PETUNJUK A
Salin kembali bagian teks tentang itsar mulai dari "Al Itsar bermakna" dan berakhir pada "itsar di atas.", lalu tukar "Melayu" dengan "Nusantara".
PETUNJUK B
Jawablah berdasarkan teks tentang itsar.
(i) Apa makna al itsar?
(ii) Kaum mana yang dipuji Allah dalam surah al Hasyr ayat 9?
(iii) Menurut terjemahan ayat tersebut, siapa yang termasuk orang-orang yang beruntung?

====== TEKS YANG DIBERIKAN

Al Itsar bermakna mendahulukan orang lain. Ini berarti mengakhirkan diri sendiri. Dalam bahasa dan budaya Melayu ada ungkapan “mendahulukan kepentingan umum”. Ungkapan ini semakna tegak-lurus dengan makna itsar di atas.
Itsar dalam ibadah muamalah yang horizontal, habl min al nas, sifatnya dianjurkan dalam Ajaran Islam sebagaimana pujian Allah kepada kaum Anshar Madinah dalam surah al Hasyr ayat 9, Allah Subhanahu Wa Ta’ala berfirman:
وَا لَّذِيْنَ تَبَوَّؤُ الدَّا رَ وَا لْاِ يْمَا نَ مِنْ قَبْلِهِمْ يُحِبُّوْنَ مَنْ هَا جَرَ اِلَيْهِمْ وَلَا يَجِدُوْنَ فِيْ صُدُوْرِهِمْ حَا جَةً مِّمَّاۤ اُوْتُوْا وَيُـؤْثِرُوْنَ عَلٰۤى اَنْفُسِهِمْ وَلَوْ كَا نَ بِهِمْ خَصَا صَةٌ ۗ وَمَنْ يُّوْقَ شُحَّ نَـفْسِهٖ فَاُ ولٰٓئِكَ هُمُ الْمُفْلِحُوْنَ
“Dan orang-orang (Ansar) yang telah menempati Kota Madinah dan telah beriman sebelum (kedatangan) mereka (Muhajirin), mereka mencintai orang yang berhijrah ke tempat mereka. Dan mereka tidak menaruh keinginan dalam hati mereka terhadap apa yang diberikan kepada mereka (Muhajirin); dan mereka itsar (mengutamakan Muhajirin) atas dirinya sendiri, meskipun mereka juga memerlukan. Dan siapa yang dijaga dirinya dari kekikiran, maka mereka itulah orang-orang yang beruntung.” (QS. Al-Hasyr 59: Ayat 9)

============
====== CUPLIKAN DATA

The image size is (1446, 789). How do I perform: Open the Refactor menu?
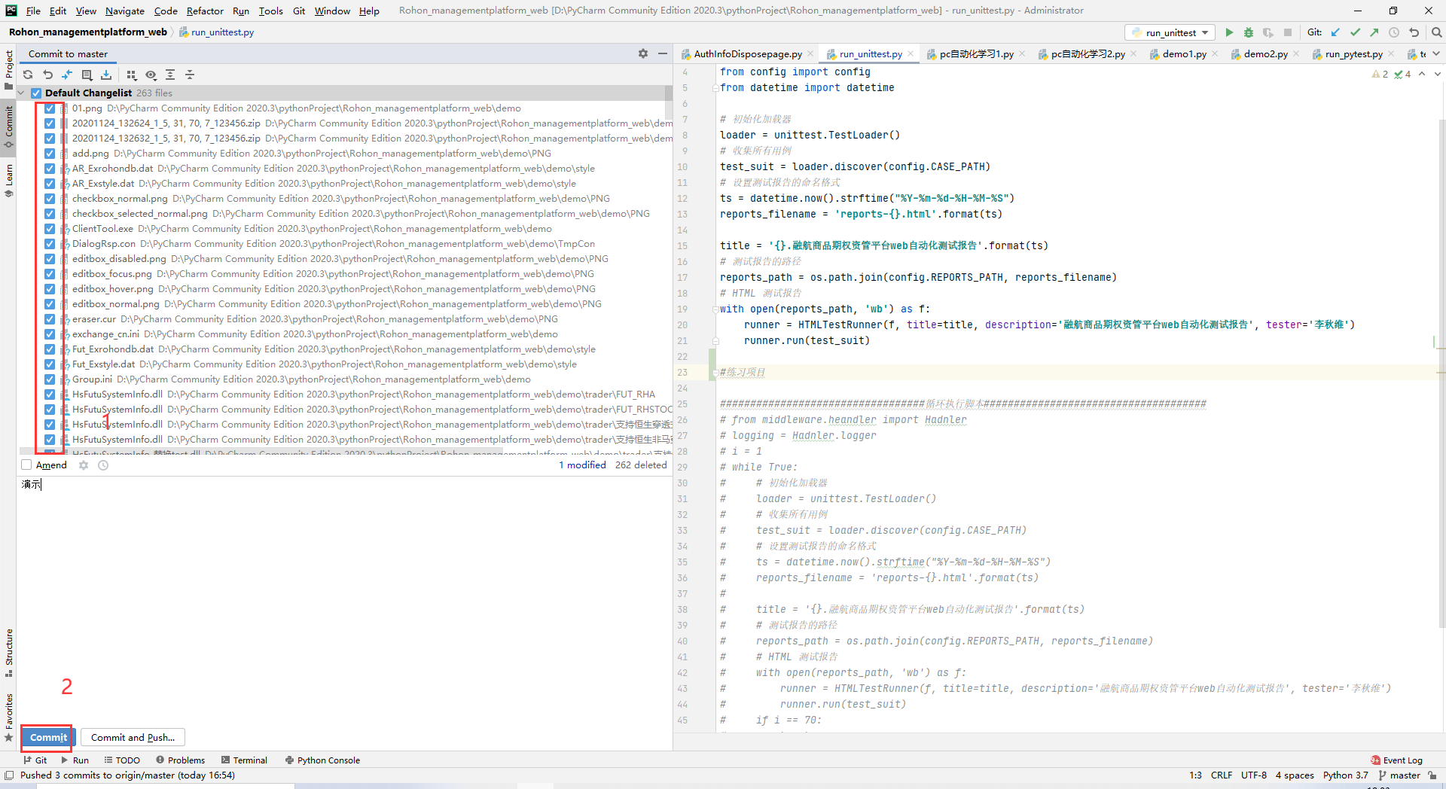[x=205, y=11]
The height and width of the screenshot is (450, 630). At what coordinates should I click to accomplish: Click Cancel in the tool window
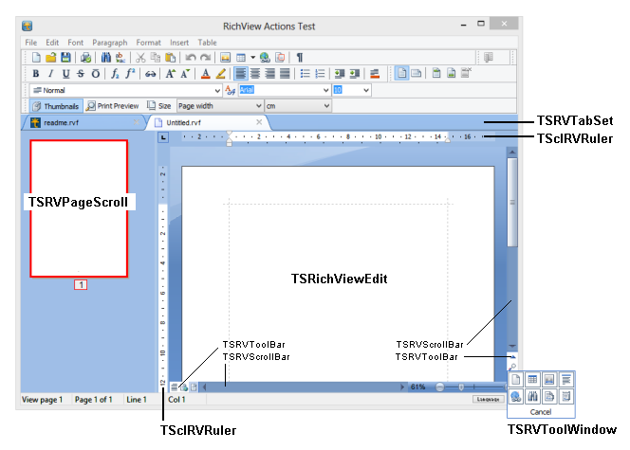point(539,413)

============

JAWABAN YANG DIHARAPKAN A
Al Itsar bermakna mendahulukan orang lain. Ini berarti mengakhirkan diri sendiri. Dalam bahasa dan budaya Nusantara ada ungkapan “mendahulukan kepentingan umum”. Ungkapan ini semakna tegak-lurus dengan makna itsar di atas.

JAWABAN YANG DIHARAPKAN B
(i) Mendahulukan orang lain.
(ii) Kaum Anshar Madinah.
(iii) Siapa yang dijaga dirinya dari kekikiran.